For as long as the non-partisan centre has tracked donations by sector, beginning in the late 1980s, Republicans have enjoyed an edge in giving among a majority of sectors. Today, only four of 10 sectors still lean Republican, a party that has long traded off a reputation as being “pro-business”.

“It reflects both the dismay in the business community with the Bush record and the state of the economy, and the fact that Democrats control both houses of Congress,” said Norman Ornstein, a resident scholar at the American Enterprise Institute, a conservative think-tank.

Energy, construction, transportation and agribusiness continue to send more money to Republican candidates, based on the centre’s most recent analysis of Federal Election Commission records for the 2008 election cycle.

Democratic-leaning sectors include lawyers, health care, defence, communications and electronics, and the massive finance, insurance and real estate sector, as shown by data on the centre’s website at www.opensecrets.org. A sixth “miscellaneous” sector also leans Democratic and includes retailers, food and beverage, chemicals and a wide variety of other business services and manufacturing concerns.

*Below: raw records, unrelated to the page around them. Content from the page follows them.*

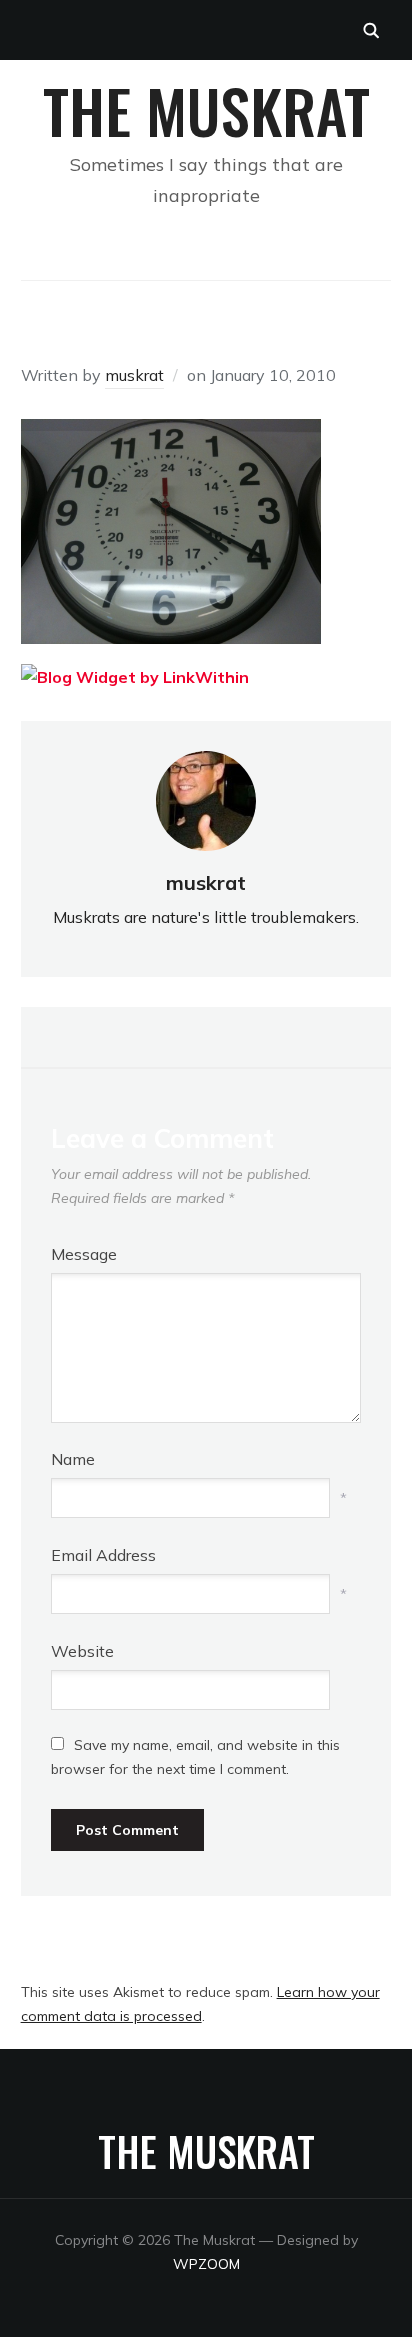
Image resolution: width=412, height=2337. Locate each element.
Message (84, 1254)
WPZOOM (206, 2264)
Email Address (103, 1555)
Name (73, 1459)
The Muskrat (206, 109)
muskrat (134, 375)
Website (82, 1651)
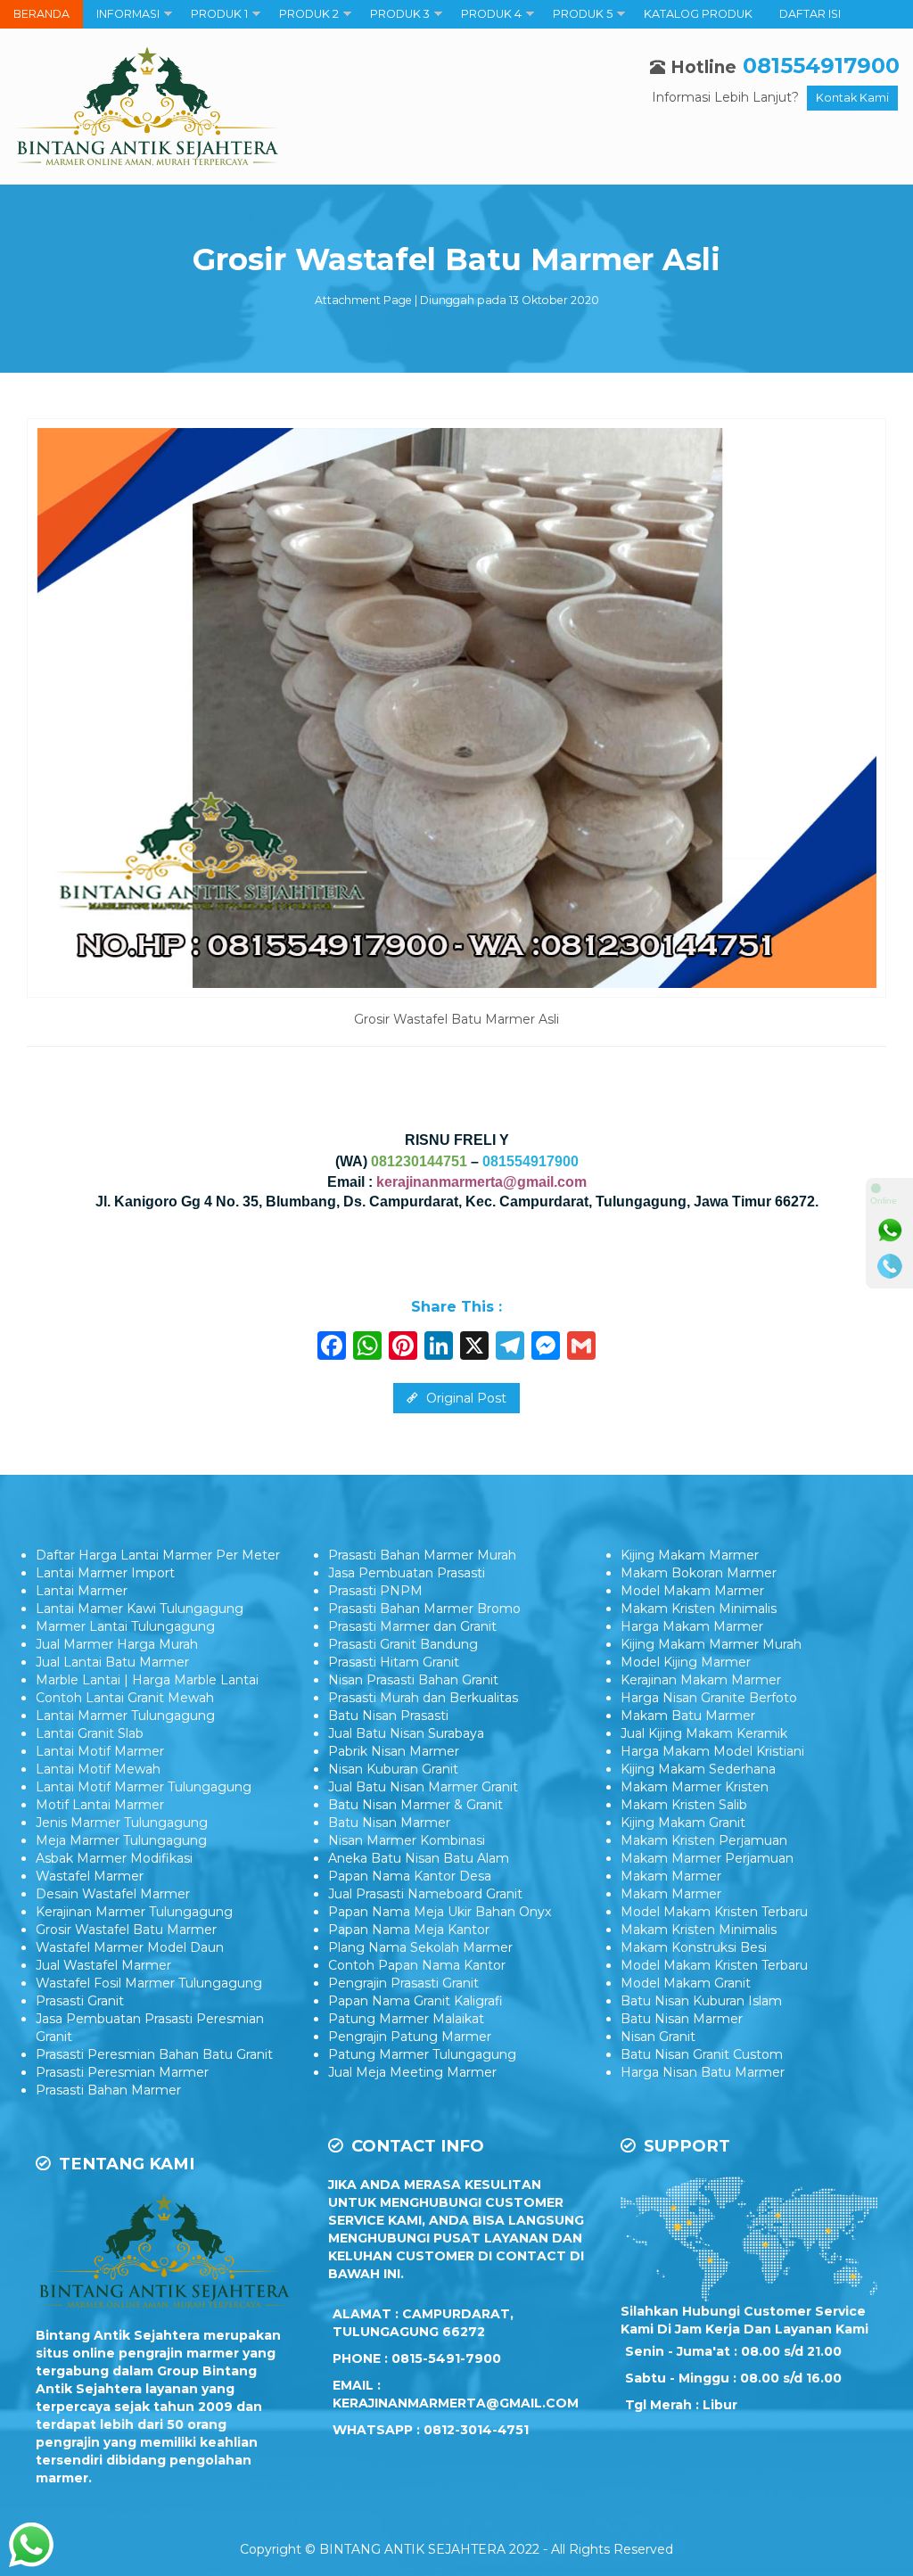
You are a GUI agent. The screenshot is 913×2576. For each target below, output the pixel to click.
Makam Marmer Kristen (695, 1787)
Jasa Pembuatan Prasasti (406, 1573)
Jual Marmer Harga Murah (117, 1644)
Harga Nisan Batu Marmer (703, 2072)
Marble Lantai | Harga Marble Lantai (147, 1680)
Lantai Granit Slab (90, 1733)
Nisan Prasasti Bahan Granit (413, 1680)
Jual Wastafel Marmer (103, 1965)
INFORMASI (128, 14)
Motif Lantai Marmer (100, 1805)
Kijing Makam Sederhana (698, 1769)
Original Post (464, 1398)
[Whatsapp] (889, 1230)
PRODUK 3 (400, 14)
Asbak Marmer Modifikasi (114, 1858)
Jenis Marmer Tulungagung (122, 1823)
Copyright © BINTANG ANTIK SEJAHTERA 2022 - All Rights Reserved (456, 2549)
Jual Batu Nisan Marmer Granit (423, 1787)
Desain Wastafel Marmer (113, 1894)
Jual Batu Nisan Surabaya (406, 1733)
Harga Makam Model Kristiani (712, 1751)
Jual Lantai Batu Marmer (112, 1662)
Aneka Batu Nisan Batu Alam (418, 1858)
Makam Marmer (671, 1876)
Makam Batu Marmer (688, 1716)
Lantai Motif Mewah (98, 1769)
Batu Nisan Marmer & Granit (415, 1805)
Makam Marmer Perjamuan (707, 1858)
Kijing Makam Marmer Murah (711, 1644)
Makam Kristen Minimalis (699, 1609)
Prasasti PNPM (375, 1591)
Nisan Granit (658, 2037)
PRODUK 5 (583, 14)
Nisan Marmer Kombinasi (406, 1840)
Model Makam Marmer (692, 1591)
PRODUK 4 (491, 14)
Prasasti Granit (80, 2001)
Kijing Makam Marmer (690, 1555)
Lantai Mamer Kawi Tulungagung (139, 1609)
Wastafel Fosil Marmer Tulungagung (149, 1983)
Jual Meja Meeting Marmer (412, 2072)
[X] (474, 1347)
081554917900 (821, 65)
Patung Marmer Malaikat (406, 2019)
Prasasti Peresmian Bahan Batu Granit (154, 2054)
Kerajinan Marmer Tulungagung (134, 1912)
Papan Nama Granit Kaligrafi (415, 2001)
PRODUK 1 (219, 14)
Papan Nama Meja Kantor (408, 1930)
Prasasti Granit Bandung (403, 1644)
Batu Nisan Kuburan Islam (701, 2001)
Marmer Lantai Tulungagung (125, 1626)
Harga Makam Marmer (692, 1626)
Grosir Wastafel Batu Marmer (126, 1930)
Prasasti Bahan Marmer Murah (422, 1555)
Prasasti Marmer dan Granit (412, 1626)
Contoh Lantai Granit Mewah (125, 1698)
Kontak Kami (852, 97)
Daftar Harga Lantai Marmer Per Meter (158, 1555)
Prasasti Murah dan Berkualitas (423, 1698)
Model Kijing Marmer (686, 1662)
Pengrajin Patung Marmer (409, 2037)
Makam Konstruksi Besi (694, 1947)
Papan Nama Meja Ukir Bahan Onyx (439, 1912)
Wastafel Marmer (90, 1876)
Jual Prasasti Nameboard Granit (425, 1894)
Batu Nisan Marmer (389, 1823)
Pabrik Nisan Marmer (393, 1751)
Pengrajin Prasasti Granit (403, 1983)
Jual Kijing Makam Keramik (704, 1733)
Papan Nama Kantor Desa (409, 1876)
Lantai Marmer (81, 1591)
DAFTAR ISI (810, 14)
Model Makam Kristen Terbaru (714, 1912)
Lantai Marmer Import (105, 1573)
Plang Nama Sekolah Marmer (420, 1947)
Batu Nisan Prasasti (388, 1716)
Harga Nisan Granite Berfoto (709, 1698)
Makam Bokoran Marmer (699, 1573)
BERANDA (41, 14)
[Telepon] (889, 1266)
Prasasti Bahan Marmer (108, 2090)
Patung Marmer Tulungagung (422, 2054)
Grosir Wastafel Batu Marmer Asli (456, 259)
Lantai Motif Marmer (100, 1751)
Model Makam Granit (686, 1983)
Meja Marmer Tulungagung (121, 1840)
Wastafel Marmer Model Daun (130, 1947)
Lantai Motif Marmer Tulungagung (143, 1787)
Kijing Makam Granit (683, 1823)
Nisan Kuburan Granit (393, 1769)
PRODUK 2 (309, 14)
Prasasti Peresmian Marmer (122, 2072)
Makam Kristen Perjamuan (704, 1840)
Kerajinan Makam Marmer (701, 1680)
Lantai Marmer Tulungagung (125, 1716)
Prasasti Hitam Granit (393, 1662)
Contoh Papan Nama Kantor (417, 1965)
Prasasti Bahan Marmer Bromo (424, 1609)
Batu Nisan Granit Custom (702, 2054)
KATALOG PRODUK (698, 14)
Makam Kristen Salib (684, 1805)
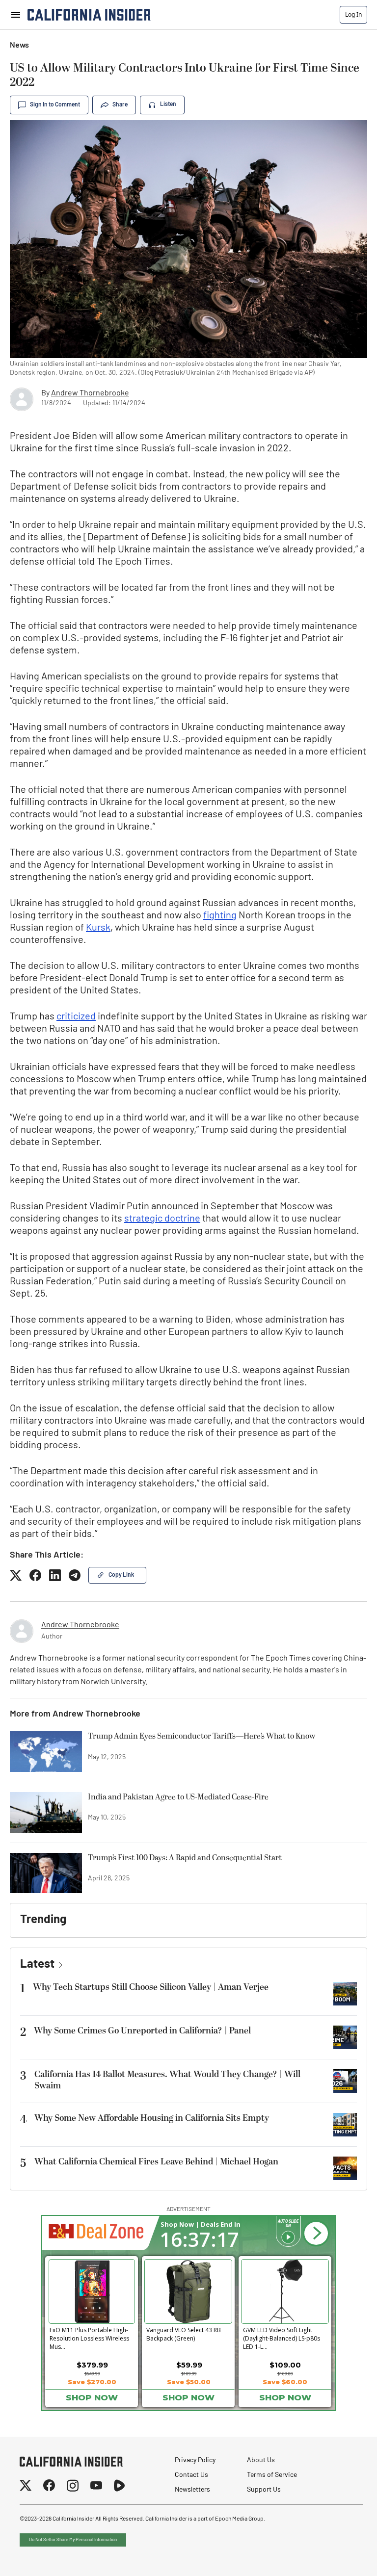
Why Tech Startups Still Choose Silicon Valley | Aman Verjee (151, 1987)
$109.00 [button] (285, 2364)
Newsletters (192, 2490)
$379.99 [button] (92, 2364)
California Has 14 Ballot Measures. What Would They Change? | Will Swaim (167, 2080)
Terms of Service (272, 2475)
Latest (37, 1965)
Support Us (264, 2490)
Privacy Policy (195, 2460)
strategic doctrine (162, 1219)
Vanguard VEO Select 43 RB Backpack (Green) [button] (183, 2334)
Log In (353, 14)
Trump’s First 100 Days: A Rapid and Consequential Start (185, 1858)
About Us (261, 2460)
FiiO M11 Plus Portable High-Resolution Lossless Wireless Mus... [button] (89, 2336)
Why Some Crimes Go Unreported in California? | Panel (142, 2030)
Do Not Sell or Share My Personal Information (73, 2540)
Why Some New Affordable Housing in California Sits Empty (151, 2118)
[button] (315, 2233)
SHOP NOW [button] (92, 2397)
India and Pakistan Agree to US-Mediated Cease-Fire (178, 1797)
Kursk (98, 928)
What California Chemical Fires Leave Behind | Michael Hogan (156, 2161)
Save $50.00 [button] (189, 2382)
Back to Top (339, 2556)
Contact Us (191, 2475)
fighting (220, 916)
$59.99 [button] (189, 2364)
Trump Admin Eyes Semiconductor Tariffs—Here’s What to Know (201, 1736)
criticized (76, 1017)
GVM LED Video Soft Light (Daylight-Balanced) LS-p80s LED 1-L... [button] (281, 2336)
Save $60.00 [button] (285, 2382)
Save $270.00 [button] (92, 2382)
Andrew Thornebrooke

“There are two factors at work here,” said Douglas Weber, a senior researcher at the centre.

“First is that the Democrats have taken control of Congress. Second is that Democrats have dramatically out-raised Republicans in presidential fund-raising, and presidential fund-raising is at a higher level than we’ve ever seen.”

In the 2008 election cycle, $1.3 billion has been raised in federal races by both parties, with the presidential race accounting for two-thirds of that, the center said.

“Both Clinton and Obama have each raised over $200 million,” Weber noted.

The centre analyses giving by sector based on donations made by the employees of companies, those employees’ families, and companies’ political action committees (PACs).

No company has been the source of more political donations in this election cycle than Goldman Sachs Group Inc, the powerhouse Wall Street investment bank, with donations of more than $3.6 million 73 per cent of it going to Democrats.

With the markets struggling through a deep housing slump, other Wall Street firms are on the centre’s list of the 100 largest contributors, including Citigroup Inc, JPMorgan Chase & Co, Morgan Stanley, UBS AG and Lehman Brothers Holdings Inc all of them giving more to Democrats.

“The terrain is heavily tilted against Republicans at all levels for 2008,” Ornstein said.

“This does not mean that business leaders are suddenly becoming Democrats my guess is that if there were a 50/50 chance, even a 40/60 chance, of Republicans recapturing the House or Senate, the donation patterns would be different.”

Howard Reiter, head of the political science department at the University of Connecticut, added that both Obama and Hillary until this week are “not hostile to business interest in general”.